Below his hands on the low sill a radiator sent a stream of hot air up at him. It merged with others, to warm the air of the office so that he would not feel the cold the men outside were feeling. Warmed enough to where his trim winter blouse with its new w/o insignias could be hung neatly over a chair back, the two rows of ribbons throwing color splinters.

Winch continued to stand at his windows, rapt.

If he had it, had it all so handily, so nicely, why didn’t it make him happy?

Two full divisions were under training out there. Getting ready to go to northern Europe—not Italy.

Two full divisions. That was 18,000 men. And God knew how many other single, autonomous QM and Ordnance and Signal units.

Winch could let himself think now about the allusion Alexander had made on the phone. Because Winch was looking right at it, out there. Canny, closemouthed, old Jack Alexander, the ex-pug, had alluded to the tightening-up that was going on in all of the services.

The same little thrill ran up Winch’s back again. The United States was finally going into Europe. The United States, helped by Great Britain, was going to invade France. A few thousand men involved with command knew it. The public announcement, and the command designations for it, was going to come any day now. Men like himself and Alexander were not even told and taken into the secret. But they knew. Just about everybody knew.

The public announcement wasn’t supposed to come until around Christmas time. But these civilian draftees out there in the winter mud of Camp O’Bruyerre knew where they were going, and what they could expect.

European invasion. There had been rumors of it as far back as September, before the Salerno landings. Light rumors and heavy talk had flowed up and down the corridors of Kilrainey General about it. Any man who went back to duty would be getting back just in time for it.

Now it was no longer rumor. It was definitely coming next spring or summer.
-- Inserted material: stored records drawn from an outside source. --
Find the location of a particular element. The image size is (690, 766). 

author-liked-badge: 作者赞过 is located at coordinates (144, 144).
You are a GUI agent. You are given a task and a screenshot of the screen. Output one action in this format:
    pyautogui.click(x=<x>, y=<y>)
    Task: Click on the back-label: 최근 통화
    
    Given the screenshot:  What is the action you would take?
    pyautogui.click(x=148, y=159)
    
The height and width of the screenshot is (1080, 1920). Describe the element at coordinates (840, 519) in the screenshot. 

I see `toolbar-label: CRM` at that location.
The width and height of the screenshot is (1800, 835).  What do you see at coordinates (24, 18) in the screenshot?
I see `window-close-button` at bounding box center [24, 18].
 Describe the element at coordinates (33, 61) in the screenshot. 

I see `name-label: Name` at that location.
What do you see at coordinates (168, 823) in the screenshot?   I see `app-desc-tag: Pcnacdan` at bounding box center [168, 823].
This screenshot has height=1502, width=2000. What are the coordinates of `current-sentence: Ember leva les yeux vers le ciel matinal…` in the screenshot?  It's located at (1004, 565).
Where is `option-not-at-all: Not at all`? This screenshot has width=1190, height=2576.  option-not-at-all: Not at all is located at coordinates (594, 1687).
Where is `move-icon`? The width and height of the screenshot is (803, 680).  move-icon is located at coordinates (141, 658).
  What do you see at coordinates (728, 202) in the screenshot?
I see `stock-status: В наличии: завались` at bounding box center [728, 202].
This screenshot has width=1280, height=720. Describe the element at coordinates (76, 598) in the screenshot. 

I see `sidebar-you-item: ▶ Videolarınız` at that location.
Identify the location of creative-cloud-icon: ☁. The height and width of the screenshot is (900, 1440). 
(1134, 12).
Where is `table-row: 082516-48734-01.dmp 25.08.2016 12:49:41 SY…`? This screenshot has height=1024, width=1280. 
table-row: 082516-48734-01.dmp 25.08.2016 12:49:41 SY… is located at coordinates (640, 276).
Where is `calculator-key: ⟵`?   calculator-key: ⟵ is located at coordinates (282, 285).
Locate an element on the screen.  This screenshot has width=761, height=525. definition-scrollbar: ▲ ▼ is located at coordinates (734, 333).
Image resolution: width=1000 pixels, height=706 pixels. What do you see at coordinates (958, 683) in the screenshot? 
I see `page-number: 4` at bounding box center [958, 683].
In about six months or so. With it coming, as Alexander had pointed out, every service was tightening-up on AWOLs and insubordinations.

That was the time Landers had to pick to get himself in trouble. Still staring raptly out his windows at the steam-exhaling marchers, Winch watched the winter Mississippi rain begin to fall on them as the winter sunshine clouded over.

It seemed almost the last straw to lay on them. But a lot worse than that lay ahead of them. He wondered how many of them would die in the coming big affair. Go down, disappear forever. A lot.